Select every line below containing the word "this".

Collected data entries
--

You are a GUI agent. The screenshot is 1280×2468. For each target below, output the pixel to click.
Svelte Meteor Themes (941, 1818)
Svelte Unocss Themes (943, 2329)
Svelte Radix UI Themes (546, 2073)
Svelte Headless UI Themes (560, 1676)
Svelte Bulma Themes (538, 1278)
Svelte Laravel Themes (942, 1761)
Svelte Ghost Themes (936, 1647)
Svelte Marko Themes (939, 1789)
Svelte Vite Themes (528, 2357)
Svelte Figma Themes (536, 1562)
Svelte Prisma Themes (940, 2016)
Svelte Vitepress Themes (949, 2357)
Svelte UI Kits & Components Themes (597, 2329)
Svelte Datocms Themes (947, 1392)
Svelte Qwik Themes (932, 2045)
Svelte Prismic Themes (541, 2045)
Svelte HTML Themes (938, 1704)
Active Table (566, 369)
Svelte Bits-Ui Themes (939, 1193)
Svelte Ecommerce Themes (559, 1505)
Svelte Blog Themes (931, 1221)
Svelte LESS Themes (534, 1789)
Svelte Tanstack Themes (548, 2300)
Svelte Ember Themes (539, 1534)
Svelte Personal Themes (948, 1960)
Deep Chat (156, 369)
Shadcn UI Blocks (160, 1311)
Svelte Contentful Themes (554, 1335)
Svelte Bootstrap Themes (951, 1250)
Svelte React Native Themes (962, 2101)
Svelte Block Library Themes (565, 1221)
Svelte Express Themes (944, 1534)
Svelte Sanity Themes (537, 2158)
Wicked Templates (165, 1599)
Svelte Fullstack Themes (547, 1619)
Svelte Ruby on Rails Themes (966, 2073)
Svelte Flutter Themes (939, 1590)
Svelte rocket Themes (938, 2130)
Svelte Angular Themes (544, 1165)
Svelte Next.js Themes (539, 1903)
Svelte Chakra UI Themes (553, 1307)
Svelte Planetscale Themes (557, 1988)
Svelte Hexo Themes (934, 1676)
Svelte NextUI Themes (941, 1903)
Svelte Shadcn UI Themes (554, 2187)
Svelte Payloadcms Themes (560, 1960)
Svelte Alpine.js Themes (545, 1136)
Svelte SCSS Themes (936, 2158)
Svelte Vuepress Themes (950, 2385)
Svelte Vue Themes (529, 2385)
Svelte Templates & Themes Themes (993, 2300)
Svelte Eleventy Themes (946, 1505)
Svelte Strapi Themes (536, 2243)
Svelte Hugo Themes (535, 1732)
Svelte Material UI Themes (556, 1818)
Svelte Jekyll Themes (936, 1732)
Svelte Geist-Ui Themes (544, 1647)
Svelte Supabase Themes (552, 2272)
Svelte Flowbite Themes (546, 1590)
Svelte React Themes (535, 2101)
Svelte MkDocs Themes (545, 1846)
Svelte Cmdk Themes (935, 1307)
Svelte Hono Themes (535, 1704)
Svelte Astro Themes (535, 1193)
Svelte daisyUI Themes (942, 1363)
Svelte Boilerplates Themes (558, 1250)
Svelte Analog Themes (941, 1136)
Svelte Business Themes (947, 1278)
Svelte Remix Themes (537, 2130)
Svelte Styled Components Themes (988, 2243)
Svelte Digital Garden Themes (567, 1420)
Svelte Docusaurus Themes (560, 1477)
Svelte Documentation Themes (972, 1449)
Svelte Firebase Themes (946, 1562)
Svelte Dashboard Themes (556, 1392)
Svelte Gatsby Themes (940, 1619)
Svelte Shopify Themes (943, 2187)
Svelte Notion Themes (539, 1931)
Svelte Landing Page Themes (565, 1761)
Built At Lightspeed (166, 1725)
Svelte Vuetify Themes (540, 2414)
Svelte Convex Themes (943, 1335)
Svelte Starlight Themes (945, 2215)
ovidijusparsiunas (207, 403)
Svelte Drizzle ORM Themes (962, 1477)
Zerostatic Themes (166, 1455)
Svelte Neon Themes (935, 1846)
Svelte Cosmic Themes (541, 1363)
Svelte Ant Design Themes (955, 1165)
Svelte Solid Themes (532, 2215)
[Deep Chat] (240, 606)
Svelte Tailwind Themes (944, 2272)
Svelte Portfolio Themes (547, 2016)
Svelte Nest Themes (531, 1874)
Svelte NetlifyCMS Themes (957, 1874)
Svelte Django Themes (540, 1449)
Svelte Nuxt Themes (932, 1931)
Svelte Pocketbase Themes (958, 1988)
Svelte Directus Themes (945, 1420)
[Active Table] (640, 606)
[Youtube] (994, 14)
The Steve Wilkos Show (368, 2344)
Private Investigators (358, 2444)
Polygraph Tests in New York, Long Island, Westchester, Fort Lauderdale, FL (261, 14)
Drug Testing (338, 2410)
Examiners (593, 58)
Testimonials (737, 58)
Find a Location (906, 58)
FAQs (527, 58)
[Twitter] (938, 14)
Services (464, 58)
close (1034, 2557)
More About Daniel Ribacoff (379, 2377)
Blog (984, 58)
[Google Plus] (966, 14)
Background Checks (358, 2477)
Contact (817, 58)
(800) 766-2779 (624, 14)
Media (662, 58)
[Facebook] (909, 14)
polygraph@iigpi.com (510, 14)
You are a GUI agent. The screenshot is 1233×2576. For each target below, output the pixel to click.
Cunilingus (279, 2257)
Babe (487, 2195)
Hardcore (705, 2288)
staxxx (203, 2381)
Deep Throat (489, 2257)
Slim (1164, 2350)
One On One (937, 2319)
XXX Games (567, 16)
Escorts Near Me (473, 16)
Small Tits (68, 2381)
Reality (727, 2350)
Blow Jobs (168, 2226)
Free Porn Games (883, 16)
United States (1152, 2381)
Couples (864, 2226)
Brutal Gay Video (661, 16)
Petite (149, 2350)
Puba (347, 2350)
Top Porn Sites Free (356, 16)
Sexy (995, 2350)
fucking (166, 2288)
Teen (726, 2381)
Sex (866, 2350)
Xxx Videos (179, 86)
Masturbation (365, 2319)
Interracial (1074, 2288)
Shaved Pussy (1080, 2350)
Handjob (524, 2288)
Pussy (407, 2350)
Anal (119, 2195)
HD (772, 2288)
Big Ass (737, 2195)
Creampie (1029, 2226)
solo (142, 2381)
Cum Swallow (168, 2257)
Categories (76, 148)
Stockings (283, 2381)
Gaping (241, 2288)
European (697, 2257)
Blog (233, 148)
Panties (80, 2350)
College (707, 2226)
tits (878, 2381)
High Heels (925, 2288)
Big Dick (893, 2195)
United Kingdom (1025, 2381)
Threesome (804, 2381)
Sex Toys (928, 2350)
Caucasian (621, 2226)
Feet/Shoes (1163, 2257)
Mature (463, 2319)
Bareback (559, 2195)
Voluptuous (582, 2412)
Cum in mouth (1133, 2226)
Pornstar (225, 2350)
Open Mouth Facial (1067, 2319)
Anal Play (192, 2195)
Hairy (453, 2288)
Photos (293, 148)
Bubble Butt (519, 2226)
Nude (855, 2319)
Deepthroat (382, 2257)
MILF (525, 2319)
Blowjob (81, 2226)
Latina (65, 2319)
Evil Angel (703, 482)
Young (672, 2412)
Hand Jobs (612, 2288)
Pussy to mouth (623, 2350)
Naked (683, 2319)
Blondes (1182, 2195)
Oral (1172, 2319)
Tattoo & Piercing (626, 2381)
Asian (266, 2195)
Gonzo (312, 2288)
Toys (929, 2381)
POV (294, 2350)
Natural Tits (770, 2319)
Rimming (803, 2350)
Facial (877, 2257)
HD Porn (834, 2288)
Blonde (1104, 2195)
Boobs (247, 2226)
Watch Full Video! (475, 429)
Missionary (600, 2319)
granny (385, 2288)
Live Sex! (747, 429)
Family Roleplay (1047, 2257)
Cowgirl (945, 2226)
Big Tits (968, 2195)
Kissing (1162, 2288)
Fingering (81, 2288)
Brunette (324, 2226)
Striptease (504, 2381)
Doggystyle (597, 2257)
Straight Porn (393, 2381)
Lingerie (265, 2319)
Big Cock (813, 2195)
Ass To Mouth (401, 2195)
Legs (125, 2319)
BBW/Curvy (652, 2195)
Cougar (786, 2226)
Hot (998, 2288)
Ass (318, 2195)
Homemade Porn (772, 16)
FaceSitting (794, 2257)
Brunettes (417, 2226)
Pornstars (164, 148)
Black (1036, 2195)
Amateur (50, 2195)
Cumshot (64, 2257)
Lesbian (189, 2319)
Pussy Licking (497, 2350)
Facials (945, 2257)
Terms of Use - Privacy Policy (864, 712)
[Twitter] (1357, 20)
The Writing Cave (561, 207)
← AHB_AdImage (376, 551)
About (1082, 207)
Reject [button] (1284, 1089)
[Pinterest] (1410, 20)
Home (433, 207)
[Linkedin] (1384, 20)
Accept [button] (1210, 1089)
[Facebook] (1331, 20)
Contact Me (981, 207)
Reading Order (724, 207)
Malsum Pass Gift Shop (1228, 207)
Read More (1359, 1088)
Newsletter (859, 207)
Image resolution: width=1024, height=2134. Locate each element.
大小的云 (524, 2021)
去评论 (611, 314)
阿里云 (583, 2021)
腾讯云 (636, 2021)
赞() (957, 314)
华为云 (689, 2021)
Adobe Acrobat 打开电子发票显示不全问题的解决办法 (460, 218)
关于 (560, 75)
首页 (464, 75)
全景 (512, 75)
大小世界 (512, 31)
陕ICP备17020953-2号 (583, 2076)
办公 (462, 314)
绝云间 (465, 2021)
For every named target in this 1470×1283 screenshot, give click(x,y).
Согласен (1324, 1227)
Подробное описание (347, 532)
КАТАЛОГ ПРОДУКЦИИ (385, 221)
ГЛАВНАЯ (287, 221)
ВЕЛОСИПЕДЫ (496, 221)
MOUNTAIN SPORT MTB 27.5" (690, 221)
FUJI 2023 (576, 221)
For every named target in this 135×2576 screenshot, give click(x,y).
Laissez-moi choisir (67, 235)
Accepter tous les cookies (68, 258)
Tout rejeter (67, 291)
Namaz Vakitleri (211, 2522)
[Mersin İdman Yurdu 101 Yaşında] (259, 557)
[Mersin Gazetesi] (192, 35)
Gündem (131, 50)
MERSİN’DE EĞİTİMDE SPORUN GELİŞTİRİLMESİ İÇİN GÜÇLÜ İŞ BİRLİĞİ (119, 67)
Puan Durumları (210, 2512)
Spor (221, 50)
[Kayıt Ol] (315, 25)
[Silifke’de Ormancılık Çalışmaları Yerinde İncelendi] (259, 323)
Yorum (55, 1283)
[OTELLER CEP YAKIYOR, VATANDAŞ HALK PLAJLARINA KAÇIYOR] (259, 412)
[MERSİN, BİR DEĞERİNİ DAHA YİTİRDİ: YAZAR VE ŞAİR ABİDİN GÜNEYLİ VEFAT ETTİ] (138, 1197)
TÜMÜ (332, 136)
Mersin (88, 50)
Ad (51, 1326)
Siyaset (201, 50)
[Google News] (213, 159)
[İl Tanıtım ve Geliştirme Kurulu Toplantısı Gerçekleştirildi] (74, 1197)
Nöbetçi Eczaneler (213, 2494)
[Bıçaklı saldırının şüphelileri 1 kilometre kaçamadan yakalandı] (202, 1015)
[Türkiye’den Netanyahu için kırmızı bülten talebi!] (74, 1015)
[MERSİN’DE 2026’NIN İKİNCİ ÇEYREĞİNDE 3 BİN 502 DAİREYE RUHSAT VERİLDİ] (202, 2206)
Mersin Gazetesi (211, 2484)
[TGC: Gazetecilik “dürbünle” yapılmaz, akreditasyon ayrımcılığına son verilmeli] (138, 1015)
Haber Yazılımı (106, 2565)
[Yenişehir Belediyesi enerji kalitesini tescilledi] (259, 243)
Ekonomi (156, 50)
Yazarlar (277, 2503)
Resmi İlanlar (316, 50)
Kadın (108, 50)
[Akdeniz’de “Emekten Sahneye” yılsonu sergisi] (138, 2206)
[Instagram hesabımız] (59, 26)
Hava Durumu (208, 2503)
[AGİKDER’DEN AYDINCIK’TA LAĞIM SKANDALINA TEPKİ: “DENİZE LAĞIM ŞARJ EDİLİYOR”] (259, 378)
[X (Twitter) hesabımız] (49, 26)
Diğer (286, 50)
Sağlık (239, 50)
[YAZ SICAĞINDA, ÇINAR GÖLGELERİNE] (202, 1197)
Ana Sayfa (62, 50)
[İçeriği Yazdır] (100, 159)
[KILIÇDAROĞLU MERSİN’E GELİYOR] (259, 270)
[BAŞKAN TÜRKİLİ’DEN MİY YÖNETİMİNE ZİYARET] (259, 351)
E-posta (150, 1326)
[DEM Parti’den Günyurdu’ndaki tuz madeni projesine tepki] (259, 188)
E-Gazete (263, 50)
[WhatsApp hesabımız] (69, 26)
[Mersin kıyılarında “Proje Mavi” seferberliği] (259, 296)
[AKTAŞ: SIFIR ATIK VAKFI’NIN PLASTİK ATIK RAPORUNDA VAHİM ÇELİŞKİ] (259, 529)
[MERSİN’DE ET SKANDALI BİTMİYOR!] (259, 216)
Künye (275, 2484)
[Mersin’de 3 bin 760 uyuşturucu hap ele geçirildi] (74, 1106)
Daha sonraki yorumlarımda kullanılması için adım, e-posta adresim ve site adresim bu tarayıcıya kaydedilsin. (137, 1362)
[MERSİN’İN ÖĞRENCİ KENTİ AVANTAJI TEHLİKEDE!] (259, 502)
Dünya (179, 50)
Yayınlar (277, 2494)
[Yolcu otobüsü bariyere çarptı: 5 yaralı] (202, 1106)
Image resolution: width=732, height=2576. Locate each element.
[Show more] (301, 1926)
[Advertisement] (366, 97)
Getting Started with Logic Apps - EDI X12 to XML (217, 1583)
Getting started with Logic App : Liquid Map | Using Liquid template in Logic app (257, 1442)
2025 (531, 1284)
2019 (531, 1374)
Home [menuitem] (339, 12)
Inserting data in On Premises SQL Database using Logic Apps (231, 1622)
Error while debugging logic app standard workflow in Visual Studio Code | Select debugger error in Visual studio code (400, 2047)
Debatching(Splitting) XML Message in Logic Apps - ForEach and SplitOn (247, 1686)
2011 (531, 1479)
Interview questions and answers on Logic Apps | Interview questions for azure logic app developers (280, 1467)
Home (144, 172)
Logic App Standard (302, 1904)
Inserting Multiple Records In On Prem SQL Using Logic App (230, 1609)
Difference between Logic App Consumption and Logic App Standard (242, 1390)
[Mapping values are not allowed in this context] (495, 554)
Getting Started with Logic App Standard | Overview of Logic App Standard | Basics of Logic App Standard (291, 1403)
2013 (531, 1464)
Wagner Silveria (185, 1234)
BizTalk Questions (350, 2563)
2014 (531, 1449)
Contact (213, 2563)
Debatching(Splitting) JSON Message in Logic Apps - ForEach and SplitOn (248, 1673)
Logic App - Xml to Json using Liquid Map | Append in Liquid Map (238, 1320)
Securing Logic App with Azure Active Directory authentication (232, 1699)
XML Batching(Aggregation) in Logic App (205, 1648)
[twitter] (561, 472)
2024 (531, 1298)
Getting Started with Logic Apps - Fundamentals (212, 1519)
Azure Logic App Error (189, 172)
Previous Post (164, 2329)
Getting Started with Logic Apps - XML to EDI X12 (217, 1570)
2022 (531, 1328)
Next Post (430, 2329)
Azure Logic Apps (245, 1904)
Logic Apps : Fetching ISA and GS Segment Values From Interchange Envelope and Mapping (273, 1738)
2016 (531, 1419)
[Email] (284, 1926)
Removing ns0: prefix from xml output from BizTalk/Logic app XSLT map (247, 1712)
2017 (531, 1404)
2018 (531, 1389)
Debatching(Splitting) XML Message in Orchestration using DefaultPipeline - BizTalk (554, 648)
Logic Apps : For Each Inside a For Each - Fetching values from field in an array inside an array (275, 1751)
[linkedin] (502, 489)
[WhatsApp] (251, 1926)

--

**TASK ANSWER:**
For every named target in this 1470×1283 screenshot, give click(x,y).
For every named target in this 135×2576 screenshot, give click(x,y).
[Mapping values are not allowed in this context] (495, 554)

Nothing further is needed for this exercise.